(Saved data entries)
-.-.-
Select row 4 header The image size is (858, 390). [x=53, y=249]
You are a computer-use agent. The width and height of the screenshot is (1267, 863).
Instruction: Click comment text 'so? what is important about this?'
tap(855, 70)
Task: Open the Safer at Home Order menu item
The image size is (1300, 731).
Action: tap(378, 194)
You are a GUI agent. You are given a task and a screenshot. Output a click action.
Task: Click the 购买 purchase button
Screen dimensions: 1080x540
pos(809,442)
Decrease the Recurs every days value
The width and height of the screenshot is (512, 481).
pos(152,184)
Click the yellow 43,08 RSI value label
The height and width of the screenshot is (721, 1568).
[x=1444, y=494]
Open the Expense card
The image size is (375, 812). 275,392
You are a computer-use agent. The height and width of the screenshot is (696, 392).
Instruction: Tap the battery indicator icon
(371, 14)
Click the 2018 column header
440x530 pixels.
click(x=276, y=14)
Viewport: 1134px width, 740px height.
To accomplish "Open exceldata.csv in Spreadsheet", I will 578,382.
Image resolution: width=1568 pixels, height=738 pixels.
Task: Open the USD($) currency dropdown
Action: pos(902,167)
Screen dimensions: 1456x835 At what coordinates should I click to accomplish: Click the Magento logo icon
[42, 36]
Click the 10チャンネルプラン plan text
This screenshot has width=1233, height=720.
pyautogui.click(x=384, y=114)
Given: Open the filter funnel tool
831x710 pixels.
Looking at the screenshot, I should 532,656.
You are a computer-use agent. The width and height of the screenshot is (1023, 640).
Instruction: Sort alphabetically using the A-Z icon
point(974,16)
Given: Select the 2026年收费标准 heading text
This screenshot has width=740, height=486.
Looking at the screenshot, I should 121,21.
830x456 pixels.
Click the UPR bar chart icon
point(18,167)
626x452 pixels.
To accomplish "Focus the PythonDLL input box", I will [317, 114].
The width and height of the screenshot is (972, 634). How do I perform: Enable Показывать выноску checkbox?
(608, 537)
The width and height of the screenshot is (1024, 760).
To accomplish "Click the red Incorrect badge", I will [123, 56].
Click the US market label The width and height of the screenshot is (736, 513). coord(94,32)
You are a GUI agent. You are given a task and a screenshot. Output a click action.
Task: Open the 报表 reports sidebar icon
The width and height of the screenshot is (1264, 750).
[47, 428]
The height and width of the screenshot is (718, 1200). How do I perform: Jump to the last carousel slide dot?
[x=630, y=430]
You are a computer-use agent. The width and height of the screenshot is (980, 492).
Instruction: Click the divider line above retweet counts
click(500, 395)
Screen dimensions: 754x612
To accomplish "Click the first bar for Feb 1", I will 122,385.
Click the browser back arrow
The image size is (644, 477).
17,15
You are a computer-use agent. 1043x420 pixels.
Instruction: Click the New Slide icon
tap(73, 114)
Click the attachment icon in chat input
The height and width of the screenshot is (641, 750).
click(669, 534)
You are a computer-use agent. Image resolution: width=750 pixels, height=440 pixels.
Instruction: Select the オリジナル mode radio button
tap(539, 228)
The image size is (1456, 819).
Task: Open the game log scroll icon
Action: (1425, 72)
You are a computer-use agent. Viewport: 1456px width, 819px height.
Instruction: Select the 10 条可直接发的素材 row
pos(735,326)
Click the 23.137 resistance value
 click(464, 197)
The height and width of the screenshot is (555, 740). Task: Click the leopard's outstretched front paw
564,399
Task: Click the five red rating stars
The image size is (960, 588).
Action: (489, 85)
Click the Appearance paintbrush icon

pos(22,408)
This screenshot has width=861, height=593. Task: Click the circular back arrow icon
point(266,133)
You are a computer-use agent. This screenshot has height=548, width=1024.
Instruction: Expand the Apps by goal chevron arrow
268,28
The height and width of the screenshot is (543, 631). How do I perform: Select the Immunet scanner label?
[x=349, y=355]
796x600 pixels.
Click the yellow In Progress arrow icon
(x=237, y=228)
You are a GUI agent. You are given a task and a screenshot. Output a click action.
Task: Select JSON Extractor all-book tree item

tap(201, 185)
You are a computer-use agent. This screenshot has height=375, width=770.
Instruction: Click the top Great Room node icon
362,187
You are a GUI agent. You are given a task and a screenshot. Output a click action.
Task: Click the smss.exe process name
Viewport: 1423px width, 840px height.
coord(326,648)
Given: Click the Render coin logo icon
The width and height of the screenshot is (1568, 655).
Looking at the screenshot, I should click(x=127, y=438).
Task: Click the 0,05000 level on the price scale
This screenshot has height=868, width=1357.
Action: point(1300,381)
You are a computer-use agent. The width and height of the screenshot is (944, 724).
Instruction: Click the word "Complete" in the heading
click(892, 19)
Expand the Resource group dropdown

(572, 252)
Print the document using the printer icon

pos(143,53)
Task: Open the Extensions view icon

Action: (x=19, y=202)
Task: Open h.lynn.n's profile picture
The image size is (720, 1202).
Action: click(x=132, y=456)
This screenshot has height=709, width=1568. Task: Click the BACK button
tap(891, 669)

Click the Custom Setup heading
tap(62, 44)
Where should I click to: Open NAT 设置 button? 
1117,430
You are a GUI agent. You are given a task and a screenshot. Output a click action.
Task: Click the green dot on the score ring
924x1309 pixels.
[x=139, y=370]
-.-.-
• [Exercise brief]: When the word "computer" shows up in a line of the entries, pull that line out.

• [Answer for the task]:
You are a computer-use agent. The width and height of the screenshot is (1267, 863).
You are a computer-use agent. The height and width of the screenshot is (696, 392).
You are a computer-use agent. The width and height of the screenshot is (1023, 640).
You are a computer-use agent. The width and height of the screenshot is (980, 492).
You are a computer-use agent. 1043x420 pixels.
You are a computer-use agent. Image resolution: width=750 pixels, height=440 pixels.
You are a computer-use agent. Viewport: 1456px width, 819px height.
You are a computer-use agent. This screenshot has height=548, width=1024.
You are a computer-use agent. This screenshot has height=375, width=770.
You are a computer-use agent. The width and height of the screenshot is (944, 724).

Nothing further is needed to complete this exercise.